Depois da tempestade vem a bonança. Depois da quarentena vêm…os boletos e o desemprego. Sei que devemos manter a positividade numa hora complicada como esta, mas a realidade é preocupante. Se já estava difícil se recolocar no mercado com o cenário menos apocalíptico, imagine depois desta pausa que o vírus nos obrigou a fazer. O dilema está mais vivo do que nunca: o que vem antes? Saúde ou dinheiro? Sem saúde não conseguimos trabalho. Sem trabalho não temos dinheiro. Sem dinheiro não temos plano de saúde. É um beco sem saída. 

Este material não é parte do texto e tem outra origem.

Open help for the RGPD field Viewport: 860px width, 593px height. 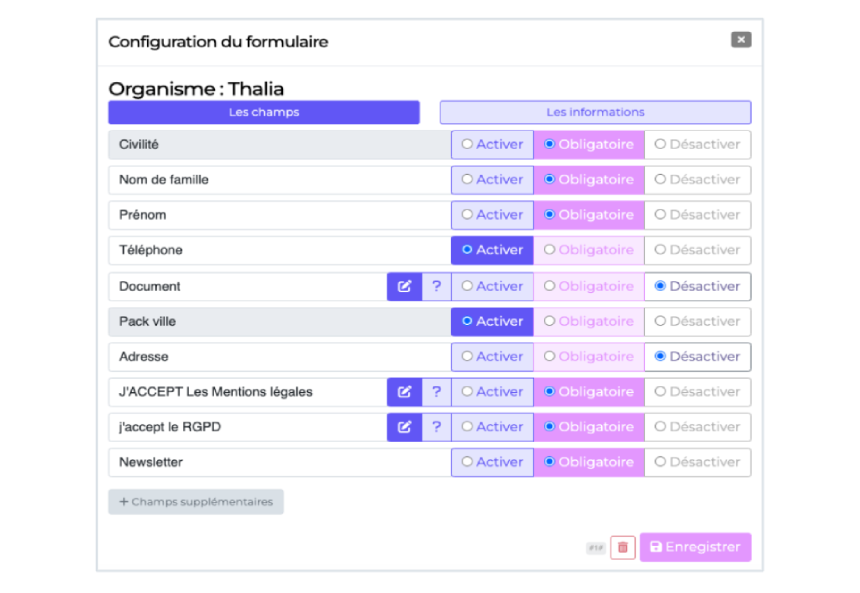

Enquanto não podemos sair pela porta da frente, continuamos aqui observando tudo pelas janelas da nave-mãe. Esperando que chova pelo menos alguns centímetros pra baixar essa poeira toda. Na verdade, eu ficaria realmente preocupada se a lua resolvesse nascer do lado oposto. Ou se eu acordasse no meio de um filme do Lars von Trier. 

No prédio, já dá pra sentir a angústia das crianças que não suportam mais ficar em casa. A menininha de três anos corre para a porta e fica gritando desesperada por uns dez minutos.

_Mamãe, eu quero sair!!

_Mamãe, quero ir à casa da vovó!!

Pela janela, também escuto o estopim do cansaço de uma vizinha descontrolada, mãe de dois piás. O mais novo quase da idade do Totônio. O guri não para de gritar. Dá um nervoso. Então, a mãe berra:

_ PARA DE GRITAR!

O menininho parece obedecer ou…melhor nem saber o que aconteceu. Tudo isso é um teste. Teste de paciência, resiliência, resistência. Aquelas “ências” todas. 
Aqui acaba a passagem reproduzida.